Le secret dessein de Dieu

«L’évangéliste Matthieu décrit sans exaltation l’itinérance juvénile de Jésus. Le sauvetage de l’enfant par Dieu s’opère de manière sobre, en ne concédant que peu d’espace aux manifestations surnaturelles», admet l’expert. Les moments de joie intense – par exemple, celle des mages à la vue de l’astre – ne sont que des étincelles jalonnant un parcours difficile, qui comporte aussi des égarements. Au début de l’histoire, les mages cherchent Jésus à la mauvaise place: chez Hérode.

Selon ce récit, la guidance de Dieu ne supprime ni les dangers, ni la précarité, ni les fatigues, ni les hésitations, ni les faux pas. Nous ne savons souvent pas comment Dieu nous guide, et la foi consiste à reconnaître son dessein caché.

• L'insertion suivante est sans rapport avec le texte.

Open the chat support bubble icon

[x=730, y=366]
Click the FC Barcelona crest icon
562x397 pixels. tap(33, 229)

Une responsabilité dans le monde

Ulrich Luz souligne que Jésus est faible, mais qu’il n’est pas un homme ordinaire: «Il est un modèle, du moins pour les chrétiens». Et l’Evangile de Matthieu clarifie la position des croyants à son égard: «le disciple n’est pas au-dessus de son maître» (Mt. 10,24). Les chrétiens, et particulièrement ceux qui ont des responsabilités dans le monde, en politique ou en entreprise, «ne doivent donc jamais être des avocats du capital, de la guerre ou de la croissance sans limites, mais des avocats des faibles et des petits dans le monde».

Le récit biblique

Le deuxième chapitre de l’Evangile de Matthieu narre une intrigue politique. Le roi Hérode, connu pour sa cruauté, est informé par des mages venus d’Orient de la naissance d’un "roi des Juifs".

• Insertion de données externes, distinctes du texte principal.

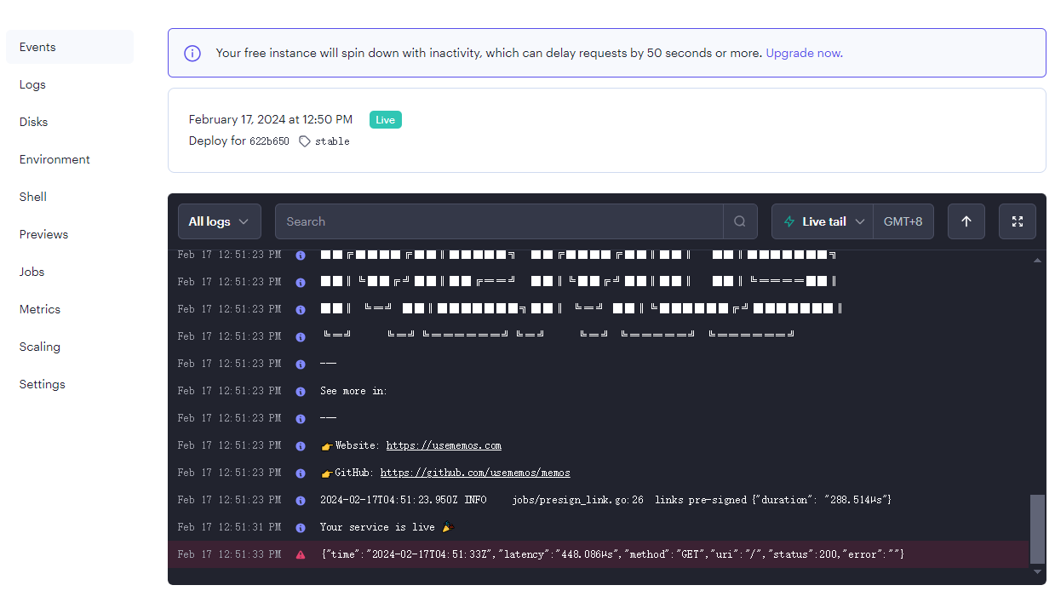
Task: Click the fullscreen expand icon
Action: (x=1017, y=221)
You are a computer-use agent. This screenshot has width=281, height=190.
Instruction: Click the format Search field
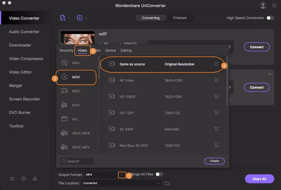[77, 161]
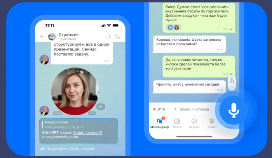Image resolution: width=272 pixels, height=158 pixels.
Task: Play the circular video message
Action: tap(74, 92)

Il le considère aussitôt comme un rival à éliminer. Il tente en vain de le localiser grâce à ces mages, guidés par une étoile vers l’enfant à Bethléem. Mais ces derniers, ayant honoré le Messie de leurs présents, lui font faux bond.

Furieux, Hérode ordonne le massacre de tous les enfants de Bethléem, mais il est trop tard: divinement averti en songe, Joseph a fui en Egypte avec sa famille. L’enfant divin est sauf.